#### Work to complete
Only the lines from the one containing "The width and" through the last line of the data below belong in your answer, copied exactly and without pictures.

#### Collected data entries

'''

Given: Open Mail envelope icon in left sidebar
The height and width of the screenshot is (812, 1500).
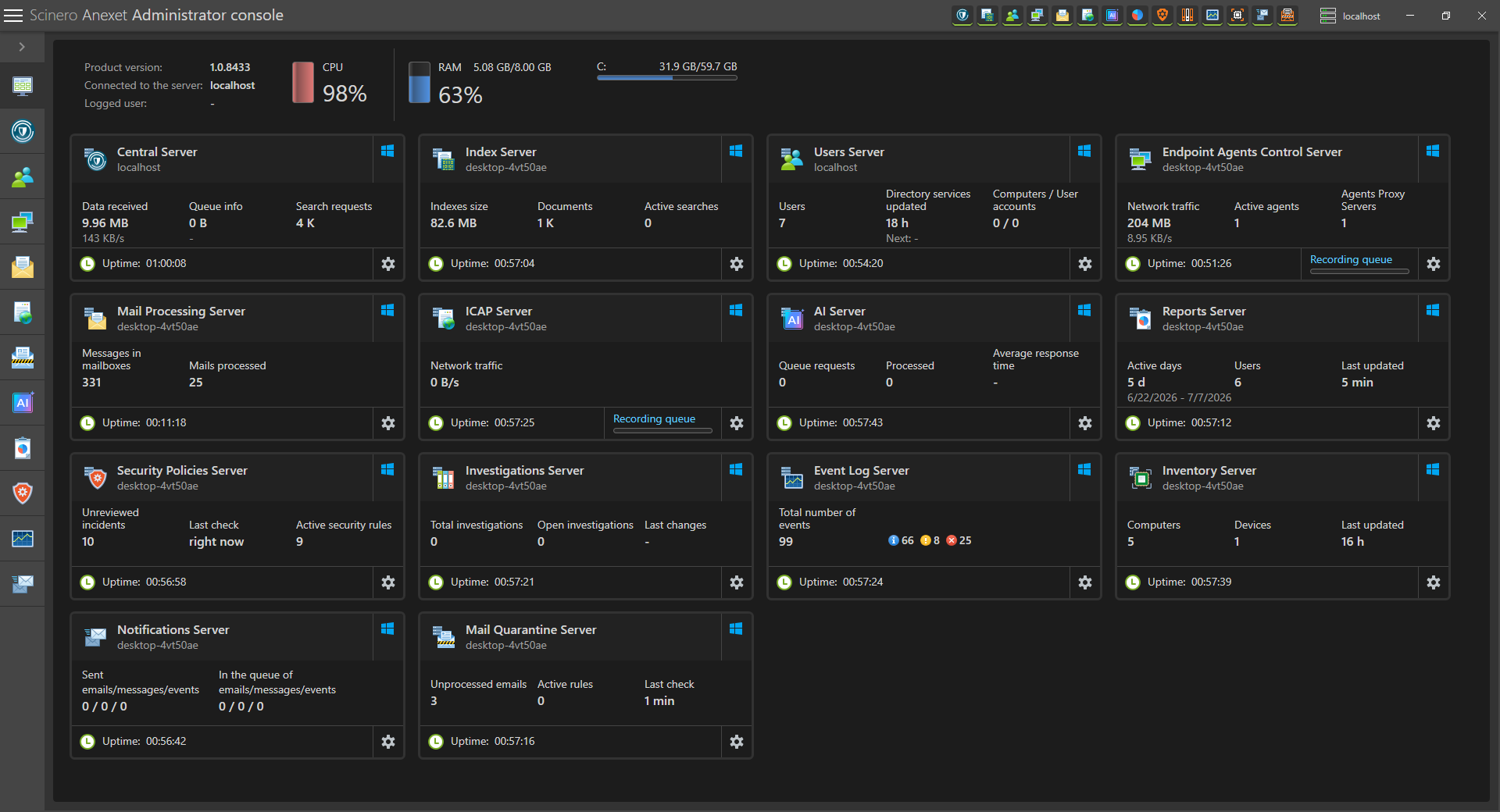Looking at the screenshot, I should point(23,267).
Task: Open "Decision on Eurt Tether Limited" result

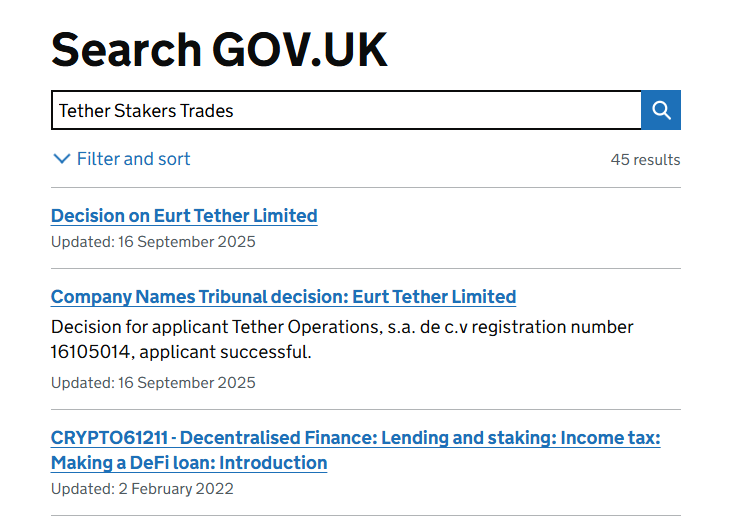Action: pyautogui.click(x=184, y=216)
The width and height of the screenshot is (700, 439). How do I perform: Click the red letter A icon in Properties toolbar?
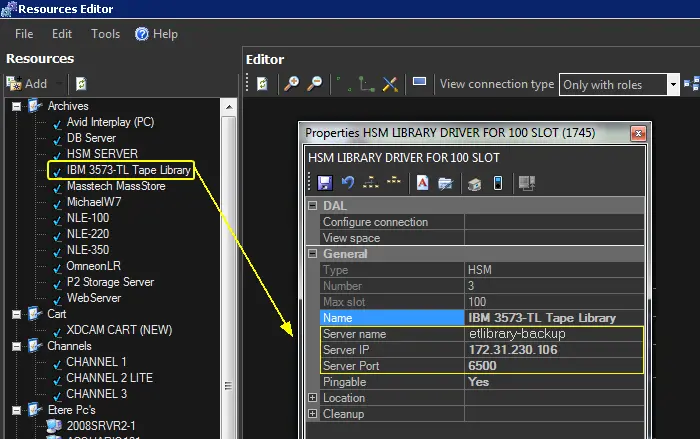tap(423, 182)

'''

#### Result below
The width and height of the screenshot is (700, 439). How do I perform: Click the red letter A icon in Properties toolbar?
tap(423, 182)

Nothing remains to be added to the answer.